Поддержка, помощь моя будешь ты, моя обожаемая, моя вечно дорогая. Все сокровище любви, которое ты отдала мне, сохранило меня до 44 лет верующим в добро и людей. Ты чистая моя, дорогая. Ты мой ангел-хранитель».
Он понимал, что новое назначение, даже сведя семью воедино, в столичном Петербурге, неизбежно отринет его от семьи… для новых, еще более грязных дел. Теперь в его подчинение войдут и полиция, и жандармерия, а они не цветы дамам раздают – кандалы, тюрьмы и виселицы…
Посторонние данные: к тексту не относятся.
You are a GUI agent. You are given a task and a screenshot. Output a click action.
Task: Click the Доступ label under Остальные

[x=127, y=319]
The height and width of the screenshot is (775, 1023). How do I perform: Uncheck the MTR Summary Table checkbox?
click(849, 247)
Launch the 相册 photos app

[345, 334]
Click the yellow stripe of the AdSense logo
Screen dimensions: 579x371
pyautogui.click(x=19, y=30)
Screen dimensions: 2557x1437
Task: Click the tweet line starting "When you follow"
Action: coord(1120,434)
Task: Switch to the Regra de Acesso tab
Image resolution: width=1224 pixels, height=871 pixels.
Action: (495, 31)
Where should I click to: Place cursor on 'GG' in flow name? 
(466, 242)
Отсюда – и наивная, чисто человеческая надежда:
«Я радуюсь одним – пробыть министром 3–4 месяца, выдержать предстоящий шок, поставить в какую-нибудь взаимность работу совместную с народными представителями и этим оказать услугу Родине. Вот как было: вчера получаю приказание прибыть, в 6 ч. вечера явиться в Царское. Поехал экстренным поездом с Горемыкиным…»
В дороге они мало говорили. Чего переливать из пустого в порожнее? Столыпину было жаль 67-летнего старика, которого явно сунули на заклание. Революция не думала утихомириваться, только глубже и организованнее уходила в подполье. Его надо было чистить, как всякий домашний подвал. Может ли громадный российский дом жить при таком захламленном, грязном подполье? Там от пришлых, сбежавшихся со всех окрестных помоек крыс вонь стоит несносная. Крысоловки надежные нужны, коты – душители крыс. Да уж и спускать мусорщика-чистильщика в этот обезвреженный ад.
В Саратове он был пожарником, а здесь и того хуже – мусорщиком!..
Не стоило обольщаться: при никчемном старике именно такая роль ему и уготована. Но ведь не откажешься?.. Не сам же Горе-Мыкин до того додумался?
Барон Фредерикс, встречая их в приемной, не мог скрыть своего сочувствия:
– Ничего, ничего, Бог даст…
Сочувствие внешне относилось к обоим гостям, ступившим на ковер приемной, но адресовалось-то, конечно, Столыпину.
– Государь пожелал вначале принять Ивана Логгиновича… Я сейчас осведомлюсь…
Вернулся он с поклоном одному Горемыкину. В этом не было никакой обиды Столыпину, но все же… Неужели до сих пор не договорились?
Нет, обычный церемониал. Все-таки Горемыкин был властным председателем Совета Министров, а Столыпин только подвластным губернатором.
Впрочем, через пять минут позвали и его.
Столыпин был в камергерском мундире; придворный церемониал исполнил с полным достоинством.
Николай II указал на свободное кресло пред своим столом.
– Вы, конечно, догадываетесь, Петр Аркадьевич, для чего я вас вызвал?
– Да, ваше величество, – привстал Столыпин.
– Сидите, сидите. Мне хотелось бы без спешки досказать вашу догадку. Я уже имел случай поблагодарить вас за успешное утишение такой трудной губернии, как Саратовская. Думаю, и с более великой задачей справитесь. Мы изволили назначить вас министром внутренних дел. Что вы, Петр Аркадьевич, на это скажете?
Несмотря на усаживающий взмах царской руки, Столыпин, поднявшись, не сел обратно. Минута была слишком важная. На официальное предложение и отвечать надо было официально.
– Ваше величество, я не сомневаюсь, что вы все заранее обдумали, но все-таки разрешите высказать свои возражения?..
Николай II с некоторой тревогой остановил на нем взгляд застывших глаз.
– …возражения против самого себя…
Царь поощрительно, отходчиво улыбнулся в негустые, домашние усы.
– Согласитесь, ваше величество, задача непосильна, трудна, я бы сказал – слишком смела и для вашего величества?
Николай II посмотрел уже с другой усмешкой, как бы говоря: «Ну, нам видней, кого и куда назначать!»